MÉTODO: Foram recrutados aleatoriamente crianças e adolescentes de 7 a 13 anos de idade, divididos em dois grupos: atendimento individual e atendimento em grupo. Foi criado um programa de educação em obesidade infantil, com encontros mensais que consistiam em aulas expositivas com a participação dos pais e trabalhos em grupos. Simultaneamente, o outro grupo era acompanhado individualmente em ambulatório. O acompanhamento ocorreu por 6 meses, sendo avaliados composição corporal, hábitos alimentares e atividade física, antes e depois das intervenções.

RESULTADOS: A amostra foi constituída por 38 crianças e adolescentes com média de idade de 9,9 anos. O programa foi mais efetivo no aumento da atividade física (p = 0,003), especialmente caminhadas (p = 0,003), e na redução do colesterol total (p = 0,038). A redução do índice de massa corporal, do índice de obesidade e do consumo energético foi semelhante para os dois grupos. Quanto aos hábitos alimentares, o grupo acompanhado em ambulatório aumentou o consumo de frutas (p = 0,033) e hortaliças (p = 0,002) e reduziu o de salgadinho e batata frita (p = 0,041), enquanto o grupo que participou do programa reduziu o consumo de refrigerantes (p = 0,022), sanduíches, pizza e fast food (p = 0,006).

CONCLUSÕES: Ambas as estratégias de manejo da obesidade infantil foram favoráveis a mudanças de hábitos alimentares e de atividade física. O atendimento em grupo, em um programa de educação em nutrição e saúde, foi tão ou mais efetivo que o atendimento individualizado em um ambulatório de referência, firmando-se como alternativa de tratamento à obesidade.

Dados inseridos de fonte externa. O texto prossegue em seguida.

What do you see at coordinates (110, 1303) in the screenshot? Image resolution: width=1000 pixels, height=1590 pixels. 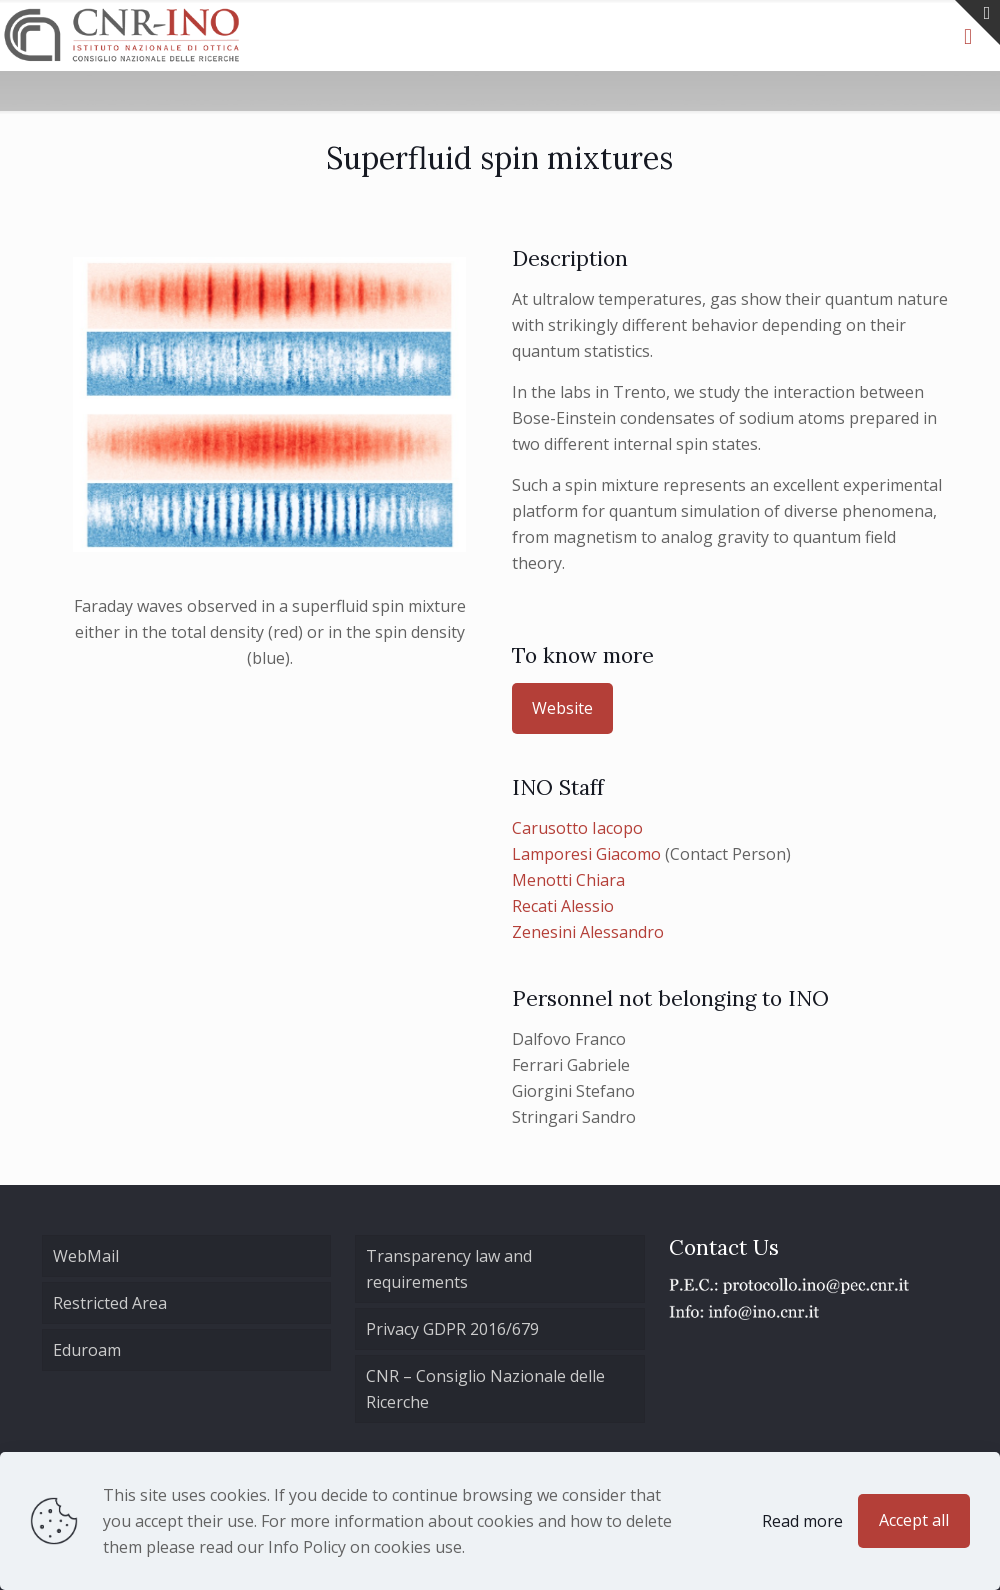 I see `Restricted Area` at bounding box center [110, 1303].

Palavras-chave: Obesidade, educação em saúde, hábitos alimentares.

Introdução

A obesidade é um traço complexo e multifatorial que envolve a interação de influências metabólicas, fisiológicas, comportamentais e sociais. Entre os fatores ambientais, pode-se citar hábitos alimentares inadequados e sedentarismo.

Freedman et al. demonstraram a tendência de aumento de peso entre crianças num período de 20 anos, já valorizando a necessidade de intervenção1. A prevalência nacional de sobrepeso em crianças e adolescentes de 6 a 18 anos verificada pela Pesquisa Nacional sobre Demografia e Saúde em 1996 foi de 13,9%. O aumento de sobrepeso e obesidade é observado mundialmente, fato abordado por Wang et al., que compararam resultados de diferentes países nas últimas décadas2.

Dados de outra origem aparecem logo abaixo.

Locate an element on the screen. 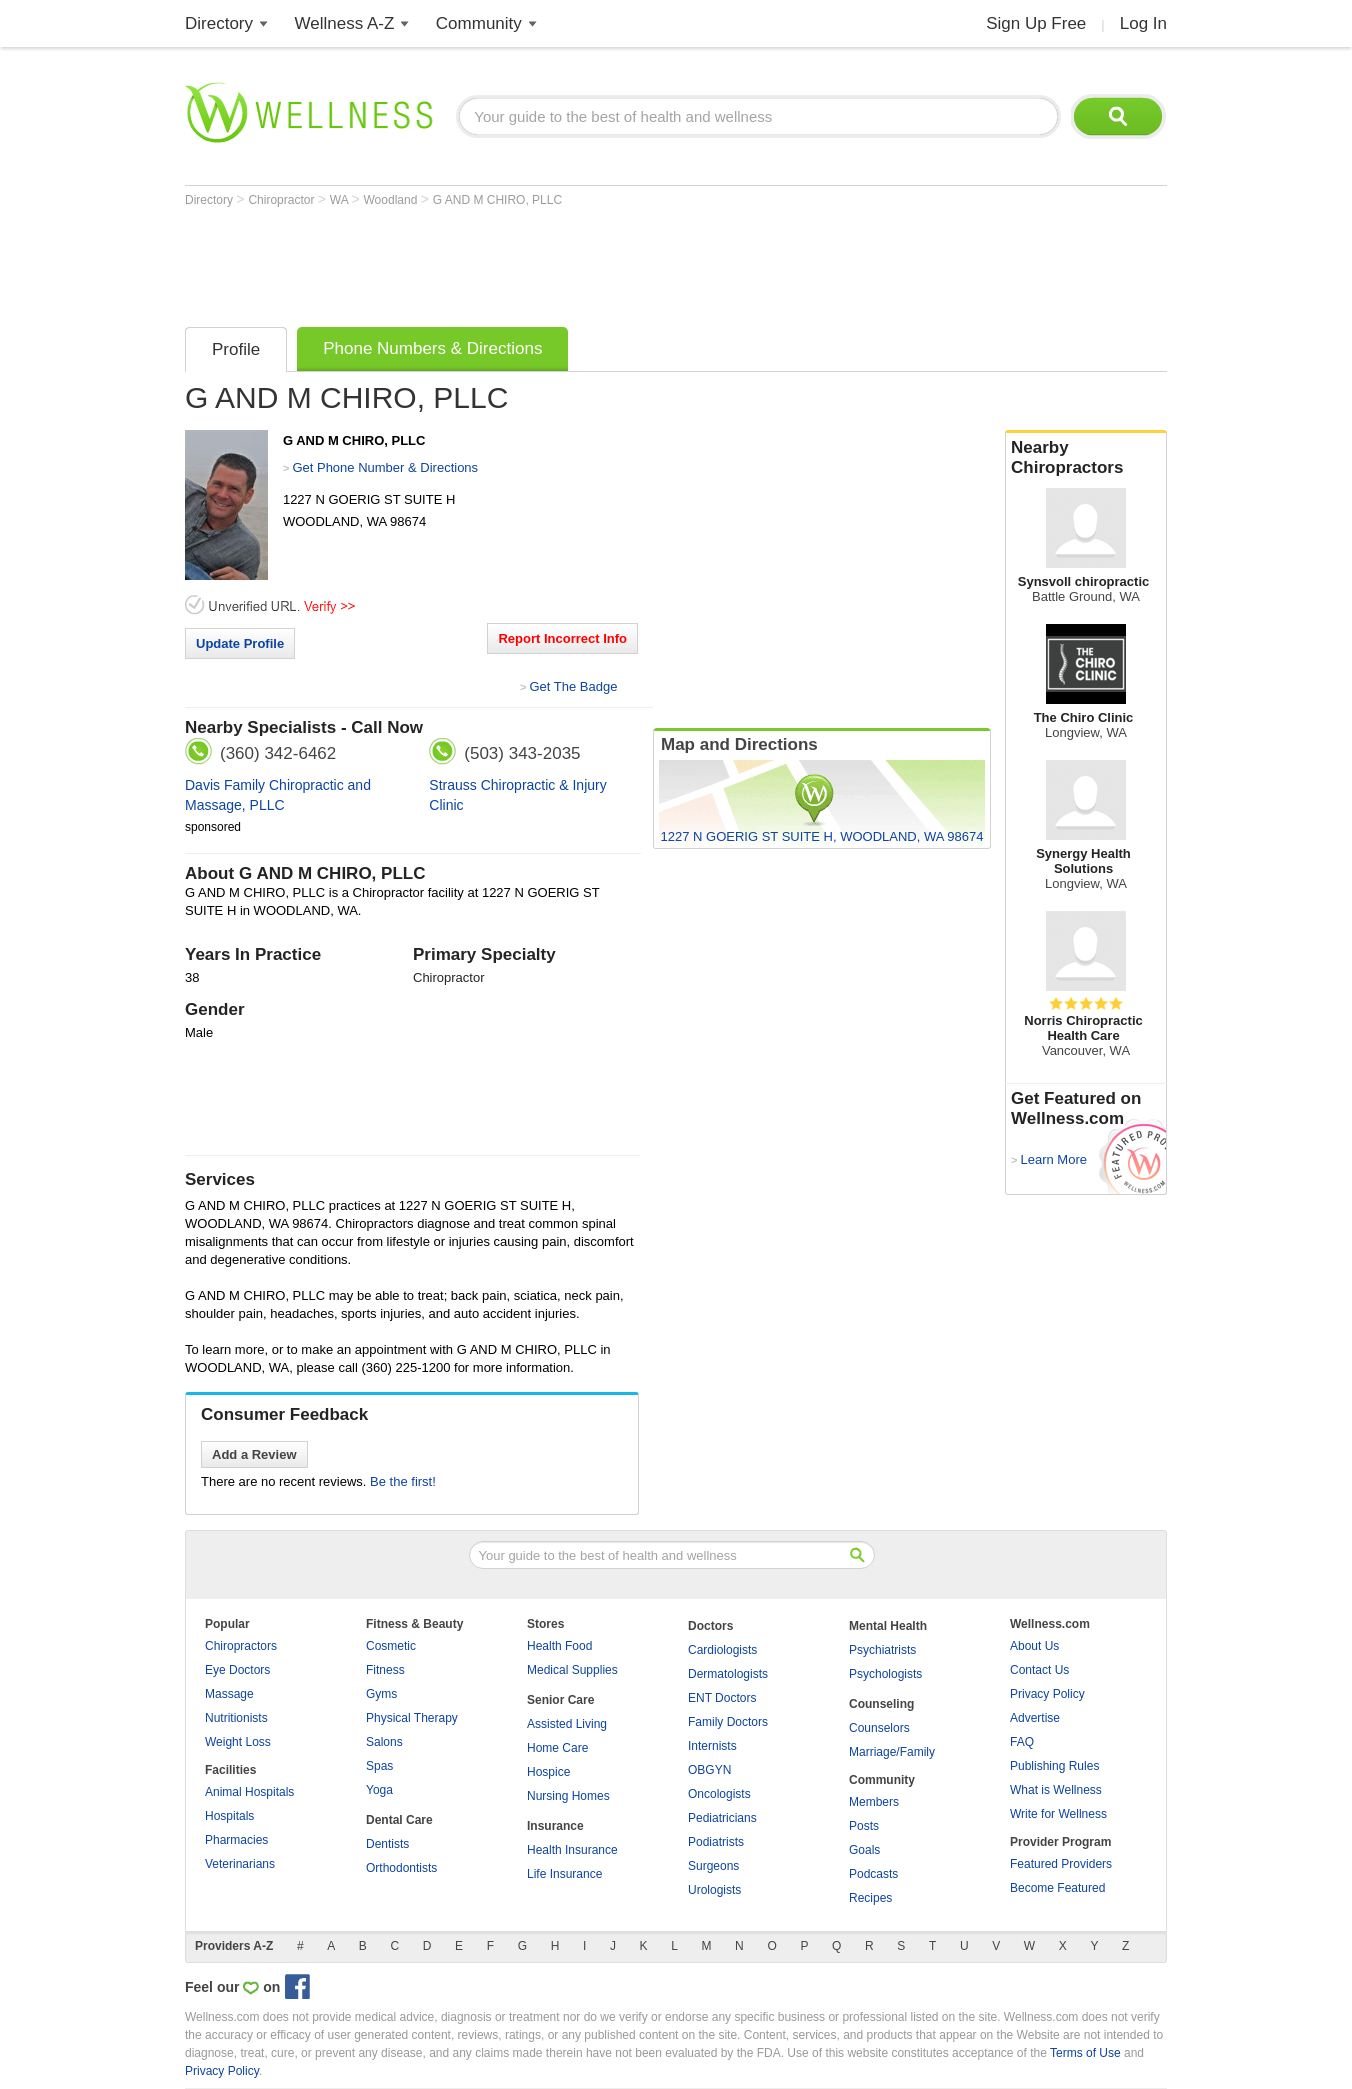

Sobrepeso e obesidade são importantes preocupações em saúde pública devido, principalmente, à sua associação com aumento de risco para hipertensão arterial sistêmica, anormalidades lipídicas, diabetes melito e doença coronariana3-5. A obesidade é um problema clínico comum e complexo, fonte importante de frustração para profissionais da saúde e pacientes e, sobretudo, um grande desafio terapêutico6.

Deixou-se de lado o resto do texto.